Les résultats du traitement de l'infection chronique par le virus de l'hépatite C chez les personnes qui s'injectent des drogues, ou les patients sous traitement de substitution aux opioïdes sont similaires à ceux des patients sans antécédents de consommation de drogues par injection, selon les résultats d'une revue systématique et d'une méta-analyse publiée dans Clinical Maladies infectieuses.

Les chercheurs ont constaté que ces résultats confortent les recommandations actuelles du traitement de l'infection par le VHC chez ces patients.

«L’infection chronique par le [VHC] est un problème de santé mondial majeur, touchant environ 71 millions de personnes, soit 1% de la population mondiale» , a écrit Christiana Graf, Dr.med, de l’Hôpital universitaire de Francfort, et ses collègues. "La consommation de drogues injectables est à l'origine de la plupart des nouvelles infections en Europe et aux États-Unis et est responsable d'une grande partie de la propagation de la maladie."

Selon les chercheurs, les antiviraux à action directe récemment approuvés, qui ciblent des protéines non structurales spécifiques du cycle de vie du virus, ont constitué une avancée majeure dans le traitement du VHC, car l’infection peut désormais être guérie chez plus de 95% des patients, et ce, dans diverses populations.

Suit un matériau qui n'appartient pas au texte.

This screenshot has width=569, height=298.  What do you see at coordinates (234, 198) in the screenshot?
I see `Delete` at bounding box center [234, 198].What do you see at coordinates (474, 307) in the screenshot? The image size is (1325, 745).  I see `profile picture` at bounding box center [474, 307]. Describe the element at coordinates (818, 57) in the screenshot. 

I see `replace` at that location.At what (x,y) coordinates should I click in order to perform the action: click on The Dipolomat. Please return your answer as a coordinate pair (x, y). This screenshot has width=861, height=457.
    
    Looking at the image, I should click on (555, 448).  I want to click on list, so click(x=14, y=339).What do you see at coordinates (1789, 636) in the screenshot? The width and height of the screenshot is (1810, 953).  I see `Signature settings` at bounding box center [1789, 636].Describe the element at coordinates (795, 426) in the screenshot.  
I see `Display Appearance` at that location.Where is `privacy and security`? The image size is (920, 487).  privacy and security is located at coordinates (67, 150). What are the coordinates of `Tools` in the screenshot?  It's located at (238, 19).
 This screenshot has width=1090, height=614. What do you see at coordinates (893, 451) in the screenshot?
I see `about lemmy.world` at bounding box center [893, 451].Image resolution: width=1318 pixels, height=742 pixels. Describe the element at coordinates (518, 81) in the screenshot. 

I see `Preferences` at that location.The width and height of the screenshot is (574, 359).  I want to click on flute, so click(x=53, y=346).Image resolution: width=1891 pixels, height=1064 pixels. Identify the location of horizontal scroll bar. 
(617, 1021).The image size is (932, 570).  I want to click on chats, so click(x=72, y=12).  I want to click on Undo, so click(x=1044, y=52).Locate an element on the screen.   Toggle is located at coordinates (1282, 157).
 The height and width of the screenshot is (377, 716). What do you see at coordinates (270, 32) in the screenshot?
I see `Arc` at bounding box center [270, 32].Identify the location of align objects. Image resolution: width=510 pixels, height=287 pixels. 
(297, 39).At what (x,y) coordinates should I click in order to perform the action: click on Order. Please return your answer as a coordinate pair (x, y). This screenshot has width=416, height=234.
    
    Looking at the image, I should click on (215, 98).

Bien que l'OMS ait publié sa première stratégie mondiale sur le VHB et le VHC viraux en 2016, les plans nationaux de lutte contre l'hépatite virale font défaut, ont-ils écrit. Ainsi, les données sur les résultats du traitement chez les utilisateurs de drogues injectables et chez les patients sous traitement de substitution aux opiacés sont rares, et les chercheurs ont cherché à combler cette lacune dans les données.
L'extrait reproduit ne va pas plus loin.